O sucesso de Flashman talvez se explique porque todos nós temos um pouco dele. Mais ainda: todos gostaríamos de ser como ele: ter sucesso, tornar-se um herói ao mesmo tempo que escapa de todos os perigos e responsabilidades. E não é só sorte: Flashman é um verdadeiro artista da cobardia; ninguém como ele sabe fugir, utilizando as mais variadas estratégias. Ele é o testemunho vivo da virtude da covardia. Sem os cobardes creio até que a humanidade não teria sobrevivido ao longo da evolução: fugir é uma arte!
A habilidade do autor é notável, ao utilizar um estilo simples, objectivo, muito atractivo e de fácil leitura. Um aspecto curioso: Fraser criou um personagem, o sorumbático e birrento sogro, que tendo uma personalidade contrastante com Flash faz realçar no leitor todo carácter extravagante de Flashman.
A editora Saída de Emergência está também de parabéns pelo notável aspecto gráfico e criatividade com que concebeu uma capa a condizer com a obra.
Em suma, um livro que nos deixa com água na boca em relação ao terceiro episódio. Flashman é, seguramente, um dos personagens mais divertidos e mais habilmente construídos da literatura contemporânea. Uma trilogia a não perder por quem gosta de rir com os livros.

quinta-feira, 29 de julho de 2010

Flashman – A Odisseia de um Cobarde - George MacDonald Fraser

O subtítulo da obra dá o tom e encarrega-se de, por si só, nos prenunciar uma magnífica leitura de férias. É um livro divertido, muito bem-humorado, repleto de peripécias que envolvem o leitor numa alucinada viagem desde Inglaterra às profundezas do Afeganistão.
O primeiro grande mérito deste livro é a leveza da história, que não nos exige grande reflexão. A leitura é fácil e fluida, ideal para fazer descansar as células cinzentas.
Henri Flashman é um aluno falhado, um boémio que acaba expulso da escola por embriaguez. Aldrabão filho de aldrabão, desde cedo se habitua a enganar tudo e todos. O seu lema é fingir sempre. Fingir mas também enganar, roubar e fugir.

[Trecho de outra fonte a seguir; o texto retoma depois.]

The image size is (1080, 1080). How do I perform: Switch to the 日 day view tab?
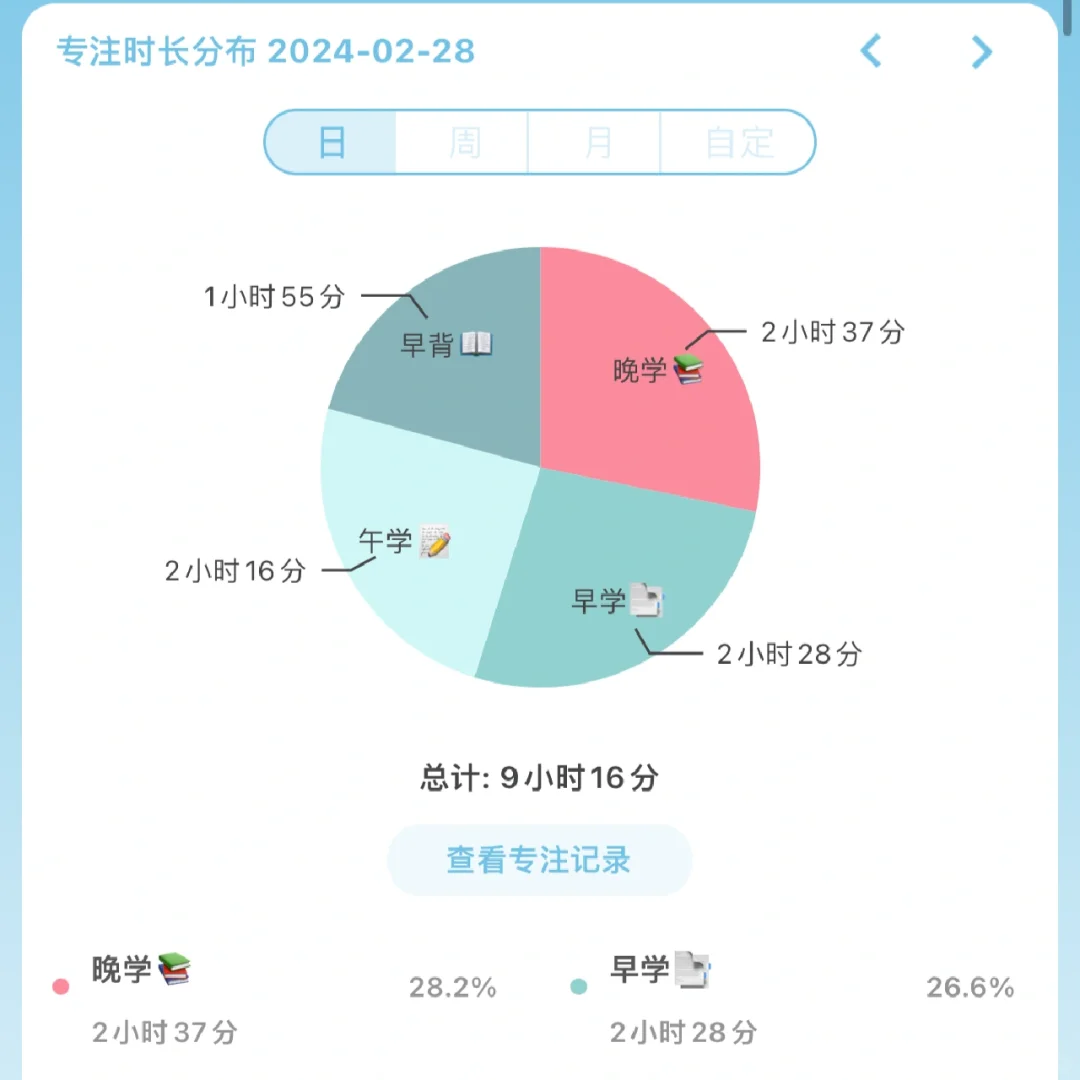tap(332, 142)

Aliás, a grande especialidade de Flashman, como distinto militar, é fugir cobardemente em qualquer situação de perigo mas, graças a uma sorte extraordinária e a uma habilidade saloia, acaba sempre por ser bafejado pela sorte, de tal maneira que se torna o maior dos heróis do exército inglês.
Inicialmente, ele é apresentado como o anti-herói. Ele é capaz de cometer actos tão abomináveis como esvaziar o revólver do adversário de um duelo ou envolver-se com a própria amante do pai. Mas, à medida que se torna um herói da guerra, ele vai-se tornando, na mente do leitor, um verdadeiro herói, de tal maneira somos levados a “torcer” por ele nas encrencas em que se envolve. Ele é o maior dos aldrabões, mas é um aldrabão divertido e optimista. Um aldrabão feliz.
Em suma, trata-se de um livro que nos encanta pelo aspecto juvenil, leve e despretensioso de um grande romance de aventuras. No entanto, também nos ajuda a compreender melhor os meandros desse grande império inglês que, em pleno século XIX dominava boa parte do mundo. Neste caso, trata-se da Índia, ou melhor, do império asiático que os ingleses tentavam estender desde a Índia até ao profundo e enigmático Afeganistão.
Uma excelente tradução e uma capa apelativa e muito bem conseguida, completam o ramalhete de um magnífico entretenimento para férias.